Part 3: Understanding Constraints
Managing a remote workforce has never been a more pressing concern and managing client relationships from a distance is a new challenge for many businesses as well. Understandably, many companies and teams were simply unprepared for an entire organizational shift to virtual meetings and distance work. And the options abound for how to navigate the seemingly endless choices – how do you find what works best for you?
With several high-profile solutions gaining traction, from Zoom to GoToMeeting, to Google Hangouts and more, you might have jumped into whichever you had existing access to, or heard others using. However, many organizations have needed to backtrack out of their platforms, forgoing Zoom for security reasons – even after the company updated its security measures. Many are unexpectedly left wondering – where do I go now?
Virtual events, like live, in-person events, require a lot of preparation to come off exactly as planned, and just like in the traditional event environment, technology is key to things going well. Unlike the in-person event world, in the virtual event space, there are no backups for ineffective technology.
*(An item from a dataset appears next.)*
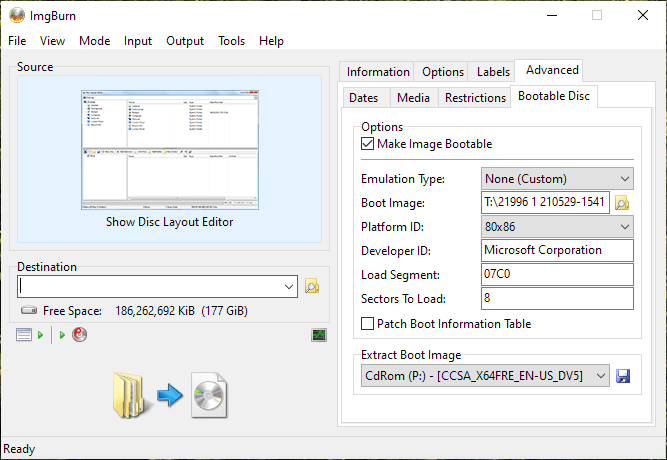Switch to the Restrictions tab
Image resolution: width=667 pixels, height=460 pixels.
475,98
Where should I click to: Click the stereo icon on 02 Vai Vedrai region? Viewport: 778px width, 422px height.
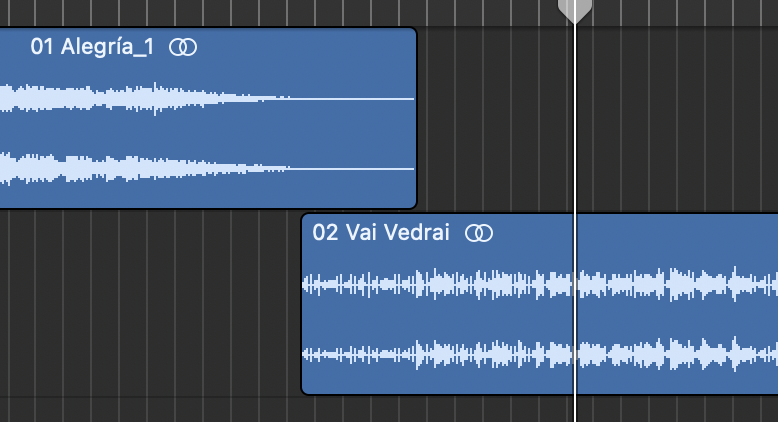click(x=481, y=233)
The IT staff at the conference center or hotel are not on call to bring in a new microphone, supply additional power cord extenders, or assist with Internet access.
If possible, your organization should designate an IT troubleshooter to assist presenters and attendees; even if you don’t have a dedicated IT person on staff, someone familiar with the tool you are using, who is available to train presenters ahead of time, and be on call for questions and assistance throughout, is critical to ensure a smoothly functioning event. The top three constraints this person should be prepared to handle are bandwidth, security and encryption, and stable network connections.
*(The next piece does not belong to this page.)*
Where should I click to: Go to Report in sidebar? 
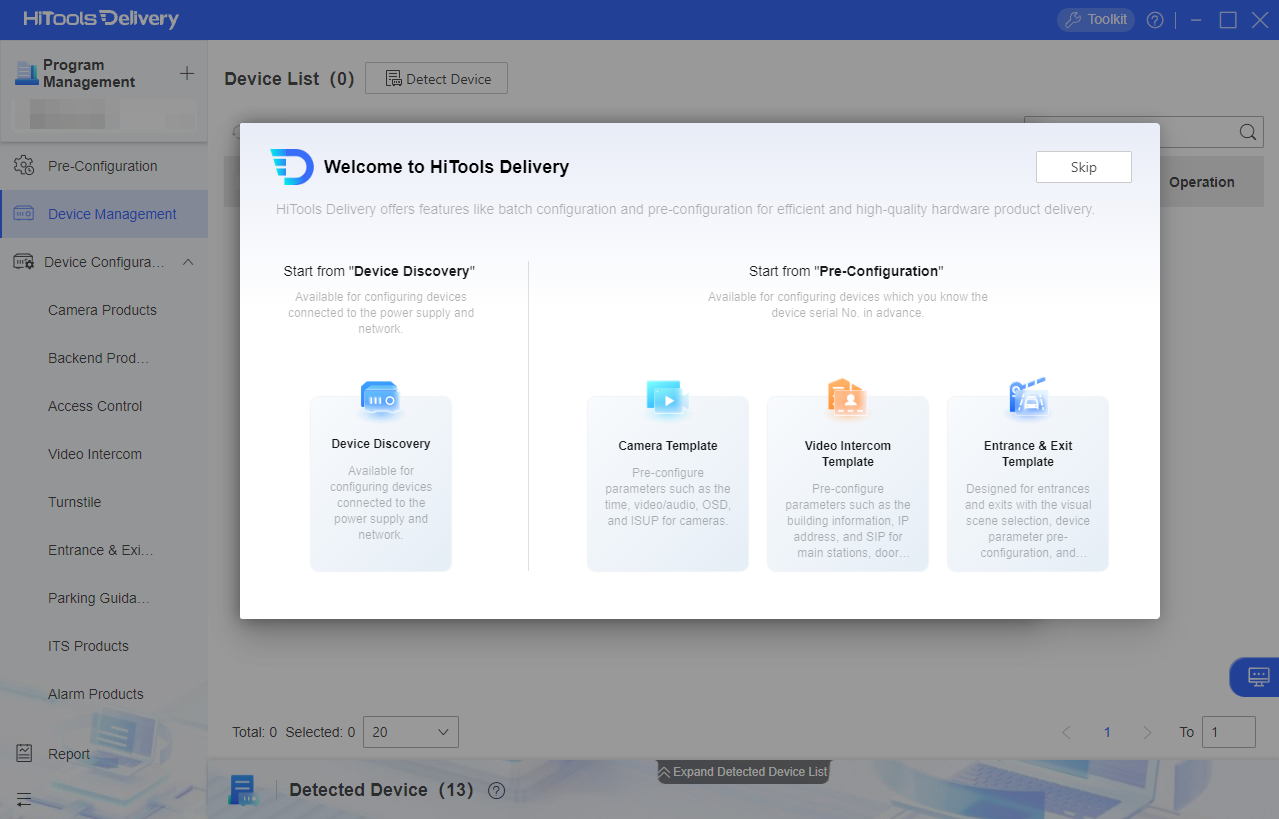(x=69, y=754)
If you are using an existing, off-the-shelf tool, you will want to ensure that it can handle audio and video for the number of participants you are planning for, that it has security features available such as password access for privacy if you need it, and that you are hosting from a location with a stable and strong internet connection.
If these things are not accounted for, participants may have trouble logging in, and participating in a seamless manner once in the event. Bandwidth on existing tools is not yet ideal for large events, although it may work fine for smaller audiences.
Additionally, some companies experienced privacy concerns and breaches in the early days of the mass movement to virtual platforms, because proper measures were not put into place. If your event is meant for public consumption, and does not contain proprietary information, you may not need or wish to add security measures that could complicate participation; however, if you do need your information to remain private or within your corporation only (e.g. presentations of products and services that haven’t been officially launched yet) aside from those invited to attend, this is a concern worth looking into further. A custom solution may offer you more of the reassurance you need in all of these areas and can be developed in accordance with your IT security protocols.
As with in-person events, there are multiple ways to approach a successful event. From finding the right platform, to ensuring your events are secure, reliable, and that you have the best practices in place to make them successful, we are here to help you devise a solution for your needs, whether that is an existing solution, or building your own tool for use. Our team can help you determine if you have the necessary infrastructure in place for the audience size you need to reach, and what technology you may need to do these things with greater ease and reliability. Contact us to set up a consultation.
This is part 3 of a 5 part series.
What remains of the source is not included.